J.I. Packer on Anglicanism

How are we to define the Anglican Communion? It is not, and never was, an integrated, pyramidal global organization with the Archbishop of Canterbury as its head. It is simply, as its name proclaims, a Communion – that is, a fellowship of independent provinces sharing ministry and sacraments on the basis of a shared faith, and bound together by a distinctive and very precious heritage – tradition, or style, as you might say – which all appreciate, and wish in some form to conserve. This heritage may be described as follows. (This is familiar ground, so I move over it quickly.)

First, Anglicanism is biblical. Anglicanism says to the world: “Show us anything in Scripture that should be taught and that we are not teaching, and we will teach it. Show us anything we are teaching that is contrary to Scripture, and we will stop teaching it.” The Bible, straightforwardly interpreted as revelation from God through human writers, is the Anglican rule of faith.

Second, Anglicanism is creedal, embracing and building on the Apostles’ and Nicene Creeds, which highlight the Trinity, the incarnation, Christ’s saving ministry and the reality of salvation itself. The 39 Articles dot i’s and cross t’s and fill gaps in the Creeds, clarifying in particular the doctrines of faith, of grace, of justification and of the sacraments.
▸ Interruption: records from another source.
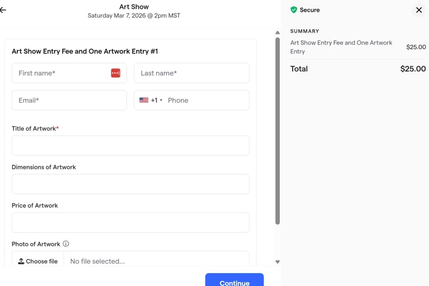Viewport: 429px width, 286px height.
Task: Click the scrollbar up arrow
Action: click(278, 33)
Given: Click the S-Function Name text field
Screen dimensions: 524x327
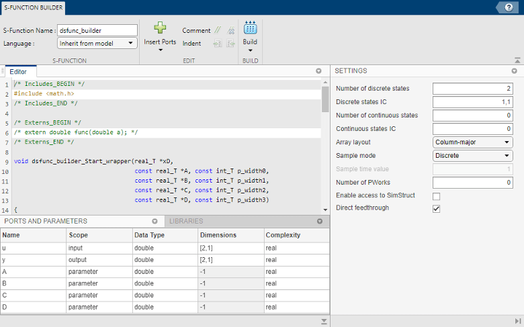Looking at the screenshot, I should click(x=97, y=30).
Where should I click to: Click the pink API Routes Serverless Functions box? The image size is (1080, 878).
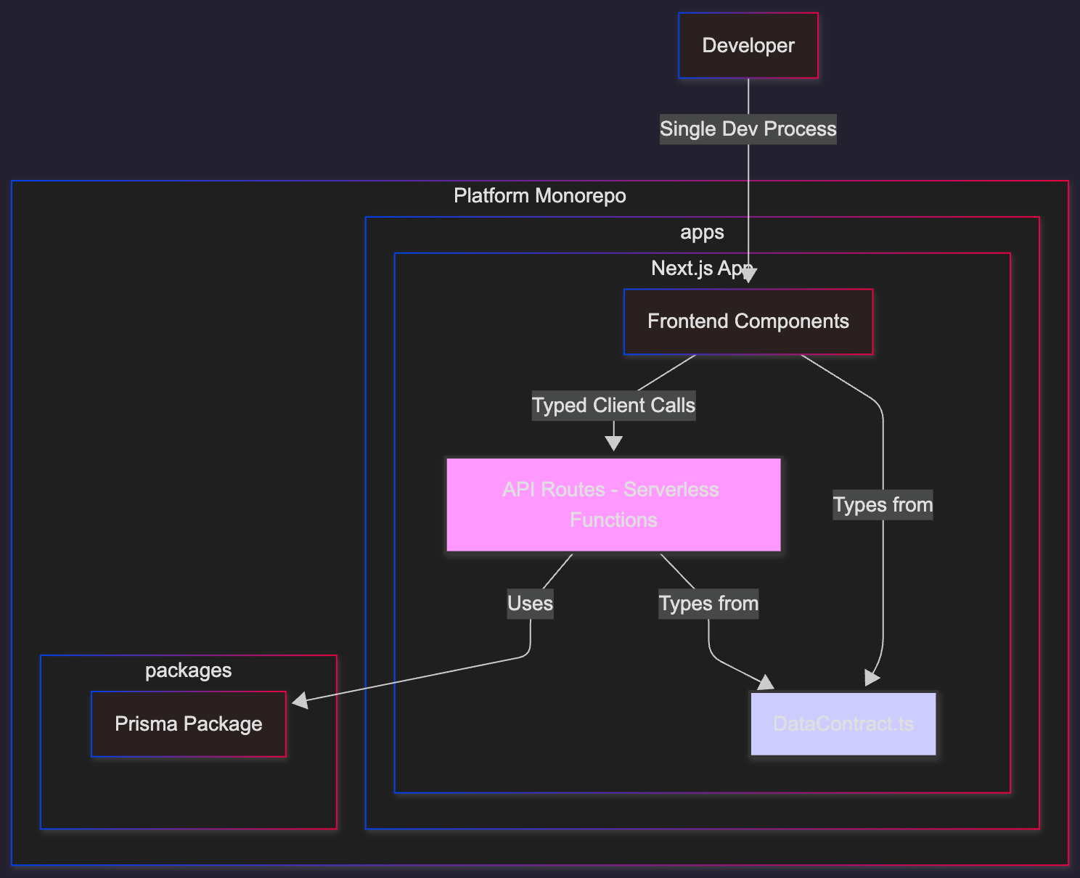tap(614, 504)
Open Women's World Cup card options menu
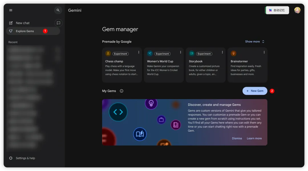The image size is (308, 171). coord(181,52)
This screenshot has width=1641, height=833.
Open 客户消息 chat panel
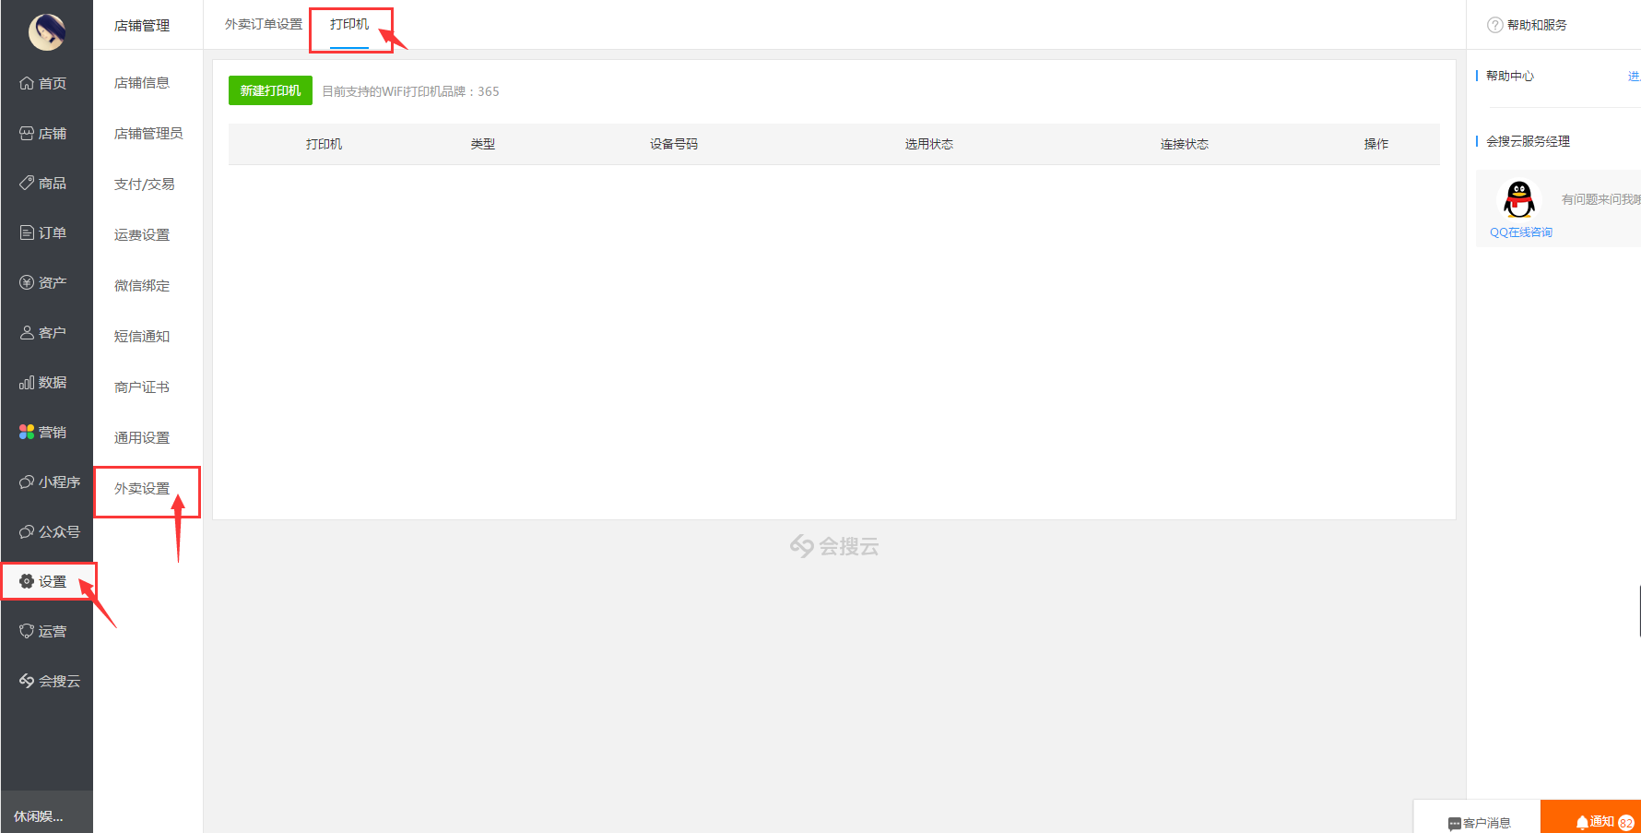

Third, Anglicanism is liturgical, in continuity with the church of patristic and pre- Reformation days. Through Archbishop Cranmer we inherited a superlative Reformed Prayer Book, in which the thematic sequence, sin – grace – faith runs through the set services, so that it is a truly evangelical book, and should be appreciated as such.

Fourth, Anglicanism is pastoral, centred upon the making of disciples both domestically and through outreach. Bishops are ordained to give pastoral leadership, caring for both clergy and congregations, and their jurisdiction is to be exercised for the furtherance of pastoral goals.

Fifth, Anglicanism is missional in the sense of being committed to transformation through the gospel – transformation of individuals through teaching and nurture, transformation of congregations through preaching a renewal, transformation of culture through the wisdom and values of the gospel. The transformational purposes of the Reformers and Puritans, the eighteenth-century revival and later revivals, and the latter-day renewal movements, have permanently shaped authentic Anglicanism in a missional way.

Sixth, Anglicanism is not hierarchical nor maintenance-motivated, though it has sometimes appeared to be both; but in fact it is service-oriented. Dioceses exist to resource and help parishes, and provinces exist to coordinate both diocesan and local church ministry; Anglicanism is service-oriented at every level, and it is in loving practical service, shaped by the divine Word and empowered by the divine Spirit, that Anglican unity is finally expressed.